Agathon Rwasa, a former rebel leader like Nkurunziza during Burundi's civil war, told Reuters he constantly feared ambush and regularly changed his travel plans.
“I personally am targeted from everywhere. I don’t know who can hit me first and I’m sure that the one who succeeds in doing so will try to blame it on someone else,” he said while attending a conference in Cape Town.
“My safety and the safety of many Burundians is not guaranteed,” he said, stressing that he would not seek asylum in South Africa but would return home to his family.
Nkurunziza and his supporters say his re-election was legitimate under the constitution.
President Paul Kagame of Rwanda, a neighboring state that was torn apart by genocide in 1994 and shares the same ethnic mix, has implored Burundi to avoid sliding into ethnic conflict. Burundi dismissed Kagame's remarks as "indecent and unfair."
Awash with guns, simmering violence in Burundi has stoked international concerns about a new conflict erupting in a country where an ethnically-charged civil war ended just a decade ago after 300,000 people were killed.
In the capital Bujumbura, armed vigilantes patrol at night in a city plagued by killings and violence six months after thousands took to the streets to oppose the president's re-election.
A relaxed-looking Rwasa, who has called for dialogue with Nkurunziza as the best way to reduce tensions, spoke of an incident two weeks ago.
"I heard that there was a pick-up with guys in uniforms and equipped with RPG's and machine guns. That car didn't have number plates and stood there for about three hours and I was obliged to divert and go around another place," he said.

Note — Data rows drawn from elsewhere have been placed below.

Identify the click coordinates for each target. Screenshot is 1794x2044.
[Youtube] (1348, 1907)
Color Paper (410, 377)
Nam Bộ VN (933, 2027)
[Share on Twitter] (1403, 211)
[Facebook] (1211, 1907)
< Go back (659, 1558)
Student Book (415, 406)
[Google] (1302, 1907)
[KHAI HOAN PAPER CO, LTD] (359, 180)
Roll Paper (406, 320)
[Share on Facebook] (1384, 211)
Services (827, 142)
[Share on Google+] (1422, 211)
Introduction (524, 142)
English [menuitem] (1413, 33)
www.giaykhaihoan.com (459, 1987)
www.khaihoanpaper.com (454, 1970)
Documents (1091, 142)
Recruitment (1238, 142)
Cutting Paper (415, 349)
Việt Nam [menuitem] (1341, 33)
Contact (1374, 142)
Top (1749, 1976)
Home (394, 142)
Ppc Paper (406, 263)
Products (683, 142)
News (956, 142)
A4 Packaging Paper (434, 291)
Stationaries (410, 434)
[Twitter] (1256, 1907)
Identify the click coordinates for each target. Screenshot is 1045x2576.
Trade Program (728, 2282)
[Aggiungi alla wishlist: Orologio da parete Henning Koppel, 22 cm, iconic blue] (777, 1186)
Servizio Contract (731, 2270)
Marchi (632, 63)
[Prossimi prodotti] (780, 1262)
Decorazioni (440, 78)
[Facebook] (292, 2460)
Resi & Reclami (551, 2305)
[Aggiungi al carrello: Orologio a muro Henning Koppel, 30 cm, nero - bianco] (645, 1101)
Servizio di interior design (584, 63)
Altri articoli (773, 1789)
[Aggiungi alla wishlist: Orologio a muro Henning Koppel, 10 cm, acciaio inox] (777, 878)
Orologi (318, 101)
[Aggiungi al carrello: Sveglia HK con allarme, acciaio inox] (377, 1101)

"They shifted and went to the route they thought I would be utilizing, but I managed to divert and reach my point I was heading to," he added.
Rwasa said Burundi was in danger of descending into chaos.
"Either we are wise enough and accept genuine dialogue or we become stubborn, and one may rely on his weapons or his money or whatever, then there is a high risk of Burundi becoming like Somalia of the 90's," he said.